Delete Operations on Delta Lake Tables#

Delta Lake delete acceleration is enabled by default. To disable acceleration of Delta Lake delete operations, set spark.rapids.sql.command.DeleteCommand=false and also set spark.rapids.sql.command.DeleteCommandEdge=false on Databricks platforms.

Deleting data from Delta Lake tables via the SQL DELETE FROM statement or via the DeltaTable delete API is supported.

Note: Delete operations on Delta Lake tables with liquid clustering are not supported and will fallback to the CPU.

num_affected_rows Difference with Databricks#

The Delta Lake delete command returns a single row result with a num_affected_rows column. When entire partition files in the table are deleted, the open source Delta Lake and RAPIDS Acclerator implementations of delete can return -1 for num_affected_rows since it could be expensive to open the files and produce an accurate row count. Databricks changed the behavior of delete operations that delete entire partition files to return the actual row count. This is only a difference in the statistics of the operation, and the table contents will still be accurately deleted with the RAPIDS Accelerator.

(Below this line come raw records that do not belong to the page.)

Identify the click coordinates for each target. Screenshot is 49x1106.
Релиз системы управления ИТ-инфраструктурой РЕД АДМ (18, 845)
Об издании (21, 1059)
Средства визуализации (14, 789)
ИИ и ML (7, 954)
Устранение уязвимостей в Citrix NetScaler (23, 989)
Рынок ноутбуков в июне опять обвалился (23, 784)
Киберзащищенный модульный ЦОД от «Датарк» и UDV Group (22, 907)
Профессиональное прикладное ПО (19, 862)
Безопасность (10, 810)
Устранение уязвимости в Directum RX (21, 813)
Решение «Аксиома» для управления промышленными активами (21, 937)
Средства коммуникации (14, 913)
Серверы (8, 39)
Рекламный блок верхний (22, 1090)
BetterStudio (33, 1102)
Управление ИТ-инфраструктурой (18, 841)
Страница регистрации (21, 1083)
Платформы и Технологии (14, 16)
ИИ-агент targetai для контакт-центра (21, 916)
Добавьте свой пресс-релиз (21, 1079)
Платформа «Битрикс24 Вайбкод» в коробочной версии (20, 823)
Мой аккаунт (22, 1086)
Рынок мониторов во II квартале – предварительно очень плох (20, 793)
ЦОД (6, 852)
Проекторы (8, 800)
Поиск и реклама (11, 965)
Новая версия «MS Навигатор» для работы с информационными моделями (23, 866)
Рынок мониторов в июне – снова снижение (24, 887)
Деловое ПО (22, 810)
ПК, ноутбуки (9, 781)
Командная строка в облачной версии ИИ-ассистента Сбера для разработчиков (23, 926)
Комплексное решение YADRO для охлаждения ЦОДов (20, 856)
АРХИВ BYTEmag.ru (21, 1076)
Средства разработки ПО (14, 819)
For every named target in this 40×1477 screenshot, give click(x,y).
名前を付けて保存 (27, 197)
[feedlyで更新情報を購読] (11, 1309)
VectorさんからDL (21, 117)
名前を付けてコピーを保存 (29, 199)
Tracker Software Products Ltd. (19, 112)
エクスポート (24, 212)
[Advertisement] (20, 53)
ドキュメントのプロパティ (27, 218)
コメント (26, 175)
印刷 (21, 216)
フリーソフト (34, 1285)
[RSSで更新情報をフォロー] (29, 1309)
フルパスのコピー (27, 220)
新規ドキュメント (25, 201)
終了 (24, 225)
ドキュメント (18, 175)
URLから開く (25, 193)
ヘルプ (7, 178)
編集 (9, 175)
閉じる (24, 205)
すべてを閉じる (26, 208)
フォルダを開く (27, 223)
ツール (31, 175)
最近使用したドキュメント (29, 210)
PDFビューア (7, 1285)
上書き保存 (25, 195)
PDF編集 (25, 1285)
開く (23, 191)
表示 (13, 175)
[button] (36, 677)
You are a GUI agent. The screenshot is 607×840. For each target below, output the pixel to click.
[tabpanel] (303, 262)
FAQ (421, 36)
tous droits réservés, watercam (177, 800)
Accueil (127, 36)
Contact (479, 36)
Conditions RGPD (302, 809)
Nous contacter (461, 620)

Update Operations on Delta Lake Tables#

Delta Lake update acceleration is enabled by default. To disable acceleration of Delta Lake update operations, set spark.rapids.sql.command.UpdateCommand=false and also set spark.rapids.sql.command.UpdateCommandEdge=false on Databricks platforms.

Updating data from Delta Lake tables via the SQL UPDATE statement or via the DeltaTable update API is supported.

Note: Update operations on Delta Lake tables with liquid clustering are not supported and will fallback to the CPU.